The data presented is from a cohort of 16 enrolled patients, 15 of whom had received one or more prior treatments including ruxolitinib. All patients began treatment with a sub-therapeutic dose of 0.25 mg per kg, with doses increasing until platelet count rested between 50 and 100K/μL. Twelve patients (75%) sustained a platelet count within this target zone at a dose of 0.81 mg/kg, with 14 patients (88%) completing the 85-day study. Nine patients were evaluable for efficacy, with six (66%) showing a reduction of spleen volume via imaging and five (56%) recording a greater than 50% reduction in total symptom score (TSS) and two (22%) recording an improved bone marrow fibrosis score at 12 weeks.

The study has not shown safety signals, dose-limiting toxicities, or patient deaths with a median duration of treatment at 156 days. Fourteen patients in the study reported a total of 239 adverse events.

"LSD-1 inhibition has shown positive preclinical potential for treating myelofibrosis. This first report of clinical data suggesting that IMG-7289 is safe and tolerable in patients is cause for optimism in this terrible disease," said Kristen Pettit, M.D., Assistant Professor of Medicine at the University of Michigan and a principle investigator of the study. "Even with a conservative dosing approach to evaluate safety, we saw encouraging improvements in patients’ symptoms and spleen sizes. Continued evaluation of this therapeutic candidate under the modified clinical trial design with a more aggressive dosing approach will be a critical next step."

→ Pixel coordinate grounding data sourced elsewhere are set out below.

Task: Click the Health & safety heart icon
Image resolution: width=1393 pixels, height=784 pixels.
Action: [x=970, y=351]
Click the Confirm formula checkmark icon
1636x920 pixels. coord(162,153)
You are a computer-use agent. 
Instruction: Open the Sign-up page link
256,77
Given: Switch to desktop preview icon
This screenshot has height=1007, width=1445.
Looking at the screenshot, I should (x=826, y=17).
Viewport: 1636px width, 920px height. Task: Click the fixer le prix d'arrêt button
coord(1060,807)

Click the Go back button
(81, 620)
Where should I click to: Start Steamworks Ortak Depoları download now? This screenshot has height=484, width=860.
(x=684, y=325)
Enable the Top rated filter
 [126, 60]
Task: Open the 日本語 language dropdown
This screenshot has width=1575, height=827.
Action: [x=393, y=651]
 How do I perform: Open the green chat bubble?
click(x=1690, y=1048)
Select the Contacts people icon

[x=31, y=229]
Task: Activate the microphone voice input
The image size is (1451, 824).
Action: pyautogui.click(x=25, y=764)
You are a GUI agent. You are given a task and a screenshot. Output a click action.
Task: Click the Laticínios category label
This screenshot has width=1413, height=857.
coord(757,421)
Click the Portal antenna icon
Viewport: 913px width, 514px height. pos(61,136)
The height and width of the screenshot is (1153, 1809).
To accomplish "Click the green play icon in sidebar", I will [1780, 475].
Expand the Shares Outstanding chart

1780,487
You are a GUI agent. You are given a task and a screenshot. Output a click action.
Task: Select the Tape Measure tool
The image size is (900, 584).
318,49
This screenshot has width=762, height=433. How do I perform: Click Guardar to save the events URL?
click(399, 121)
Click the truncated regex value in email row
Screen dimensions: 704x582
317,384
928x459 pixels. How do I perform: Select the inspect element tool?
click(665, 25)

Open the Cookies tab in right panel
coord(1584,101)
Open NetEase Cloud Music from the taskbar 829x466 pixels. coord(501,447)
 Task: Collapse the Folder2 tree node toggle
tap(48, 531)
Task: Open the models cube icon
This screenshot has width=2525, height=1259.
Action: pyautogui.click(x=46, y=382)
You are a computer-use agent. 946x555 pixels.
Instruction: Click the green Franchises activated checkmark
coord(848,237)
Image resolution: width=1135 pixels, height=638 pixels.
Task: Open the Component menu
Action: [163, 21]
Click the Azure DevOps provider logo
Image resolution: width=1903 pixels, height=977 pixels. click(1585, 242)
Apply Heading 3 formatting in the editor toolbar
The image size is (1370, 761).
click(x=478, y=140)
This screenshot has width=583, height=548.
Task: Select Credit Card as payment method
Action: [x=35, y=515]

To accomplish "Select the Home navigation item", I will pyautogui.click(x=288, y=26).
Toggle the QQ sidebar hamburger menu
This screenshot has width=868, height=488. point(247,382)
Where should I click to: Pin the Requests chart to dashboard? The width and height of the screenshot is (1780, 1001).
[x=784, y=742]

A summary of the presentation is available in the "News" section of Imago’s website.

About IMG-7289

IMG-7289 is a small molecule discovered by Imago BioSciences that inhibits lysine-specific demethylase 1 (LSD1 or KDM1A), an enzyme regulating cytokine expression, myeloid differentiation and sustaining self-renewal in malignant hematopoietic stem/progenitor cells. In non-clinical studies, IMG-7289 demonstrated robust in vivo efficacy as a single agent and in combination with other therapeutic agents across a range of myeloid malignancies models including the myeloproliferative neoplasms which encompass myelofibrosis, essential thrombocythemia and polycythemia vera. IMG-7289 also shows activity against solid tumors in combination with checkpoint inhibitor agents in non-clinical models. IMG-7289 is under evaluation for the treatment of acute myeloid leukemia (see clinicaltrials.gov NCT02842827), with additional clinical studies in myeloid diseases under evaluation.